▶ [TRECHO DO TEXTO]:
A semente dessa forma de traduzir a mensagem evangélica por meio de conceitos gregos,
já podem ser observados de uma maneira rudimentar no evangelho de João e em algumas cartas
do Novo Testamento, que tratam com grupos de cristãos gnósticos. Mas é no período da Patrística
(séc. II – séc. VIII) e da Escolástica (séc. IX – séc. XIII) que a teologia se configura com força, como
um modo de interpretação e explicação da mensagem evangélica, por meio de instrumental e
linguagem filosófica. Aquilo que era da vivência, do testemunho, da experiência, passa a ser
comunicado por meio de conceitos e doutrinas formalizadas, ou seja, pela razão conceitual ou
categórica e não mais por uma racionalidade sapiencial oriental prática.

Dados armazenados
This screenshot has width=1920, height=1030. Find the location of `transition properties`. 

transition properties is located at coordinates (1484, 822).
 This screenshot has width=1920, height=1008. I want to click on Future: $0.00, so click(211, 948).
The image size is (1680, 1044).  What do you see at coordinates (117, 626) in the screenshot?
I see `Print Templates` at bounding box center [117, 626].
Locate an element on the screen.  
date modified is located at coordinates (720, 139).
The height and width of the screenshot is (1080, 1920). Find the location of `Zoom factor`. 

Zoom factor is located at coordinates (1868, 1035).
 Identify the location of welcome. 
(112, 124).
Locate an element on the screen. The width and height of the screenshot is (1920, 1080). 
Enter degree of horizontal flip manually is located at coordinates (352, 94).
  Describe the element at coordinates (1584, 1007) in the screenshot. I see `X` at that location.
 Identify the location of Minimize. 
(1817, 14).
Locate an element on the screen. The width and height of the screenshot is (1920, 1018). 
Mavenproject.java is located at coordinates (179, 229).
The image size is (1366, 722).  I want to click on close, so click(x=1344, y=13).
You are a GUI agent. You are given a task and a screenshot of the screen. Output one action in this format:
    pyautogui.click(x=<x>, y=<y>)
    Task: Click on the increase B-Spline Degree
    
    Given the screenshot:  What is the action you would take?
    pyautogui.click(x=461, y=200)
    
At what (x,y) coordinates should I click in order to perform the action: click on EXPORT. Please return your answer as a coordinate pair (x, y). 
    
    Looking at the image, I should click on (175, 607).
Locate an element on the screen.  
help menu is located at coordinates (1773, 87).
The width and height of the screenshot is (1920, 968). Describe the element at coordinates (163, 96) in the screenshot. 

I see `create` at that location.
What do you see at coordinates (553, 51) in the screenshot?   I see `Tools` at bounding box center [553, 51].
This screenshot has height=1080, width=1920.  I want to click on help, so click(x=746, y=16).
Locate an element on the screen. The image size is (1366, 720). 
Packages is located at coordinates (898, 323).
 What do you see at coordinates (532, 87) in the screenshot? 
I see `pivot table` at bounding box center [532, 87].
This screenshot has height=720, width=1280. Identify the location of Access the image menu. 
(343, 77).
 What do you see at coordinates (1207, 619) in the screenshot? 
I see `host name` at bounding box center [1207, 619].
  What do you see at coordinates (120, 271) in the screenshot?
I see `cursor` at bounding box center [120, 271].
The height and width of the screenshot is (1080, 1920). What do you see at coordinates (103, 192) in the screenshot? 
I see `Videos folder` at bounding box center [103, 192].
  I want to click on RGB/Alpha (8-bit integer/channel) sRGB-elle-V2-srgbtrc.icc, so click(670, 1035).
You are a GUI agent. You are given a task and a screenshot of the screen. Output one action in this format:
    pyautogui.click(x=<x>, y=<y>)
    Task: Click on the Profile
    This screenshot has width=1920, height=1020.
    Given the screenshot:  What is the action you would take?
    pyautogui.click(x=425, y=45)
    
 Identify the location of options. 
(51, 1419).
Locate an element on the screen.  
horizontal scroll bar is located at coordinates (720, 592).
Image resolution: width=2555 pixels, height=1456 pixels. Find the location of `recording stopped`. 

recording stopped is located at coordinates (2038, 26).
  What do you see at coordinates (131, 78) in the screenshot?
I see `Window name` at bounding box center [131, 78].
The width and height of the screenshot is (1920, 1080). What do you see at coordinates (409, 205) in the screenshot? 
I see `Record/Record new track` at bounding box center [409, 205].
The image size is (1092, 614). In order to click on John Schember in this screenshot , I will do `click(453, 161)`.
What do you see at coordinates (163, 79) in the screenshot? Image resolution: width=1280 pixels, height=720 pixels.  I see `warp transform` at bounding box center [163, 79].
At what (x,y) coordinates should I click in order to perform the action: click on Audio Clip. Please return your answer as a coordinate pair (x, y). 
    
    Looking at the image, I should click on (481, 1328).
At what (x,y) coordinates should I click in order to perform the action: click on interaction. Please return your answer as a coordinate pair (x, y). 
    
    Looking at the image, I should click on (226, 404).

▶ [TAREFAS OBRIGATÓRIAS]:
**1)** Responda com base no texto sobre a teologia:
(a) Em quais escritos a semente dessa forma de traduzir a mensagem evangélica já pode ser observada de maneira rudimentar?
(b) Que séculos o texto atribui ao período da Patrística?
(c) Que séculos o texto atribui ao período da Escolástica?
**2)** Liste todos os termos de que, segundo o texto sobre a teologia, "era" aquilo que passa a ser comunicado por meio de conceitos e doutrinas formalizadas.
**3)** Prossiga o texto sobre a teologia a partir de sua última frase.
Os registros foram obtidos de uma fonte diferente.

▶ [RESPOSTAS NUMERADAS]:
**1)**
(a) No evangelho de João e em algumas cartas do Novo Testamento que tratam com grupos de cristãos gnósticos.
(b) Do século II ao século VIII.
(c) Do século IX ao século XIII.

**2)**
- vivência
- testemunho
- experiência

**3)**
Com o surgimento da teologia, a espiritualidade cristã inverte seus polos, se antes aceitava
a experiencia pela fé e depois vinha um testemunho (a razão da experiência), agora na
espiritualidade ocidental, a fé ganha um suporte da crença: um conjunto de doutrinas com base do
diálogo de instrumental filosófico com as Escrituras, para só depois, se entregar a experiência. A
teologia a partir daqui, será base para a nova igreja reconhecida socialmente como religião oficial
do império romano e posteriormente como um fundamento da espiritualidade ocidental e das igrejas
no ocidente, sejam elas de tradição católica ou protestante. Mesmo, os movimentos pentecostais
que privilegiam uma espiritualidade cheia de experiências místicas, essas experiencias, são
reconhecidas se tiverem uma base teológica bíblica ou seja, se justificadas por uma teologia ou
racionalidade doutrinal bíblica.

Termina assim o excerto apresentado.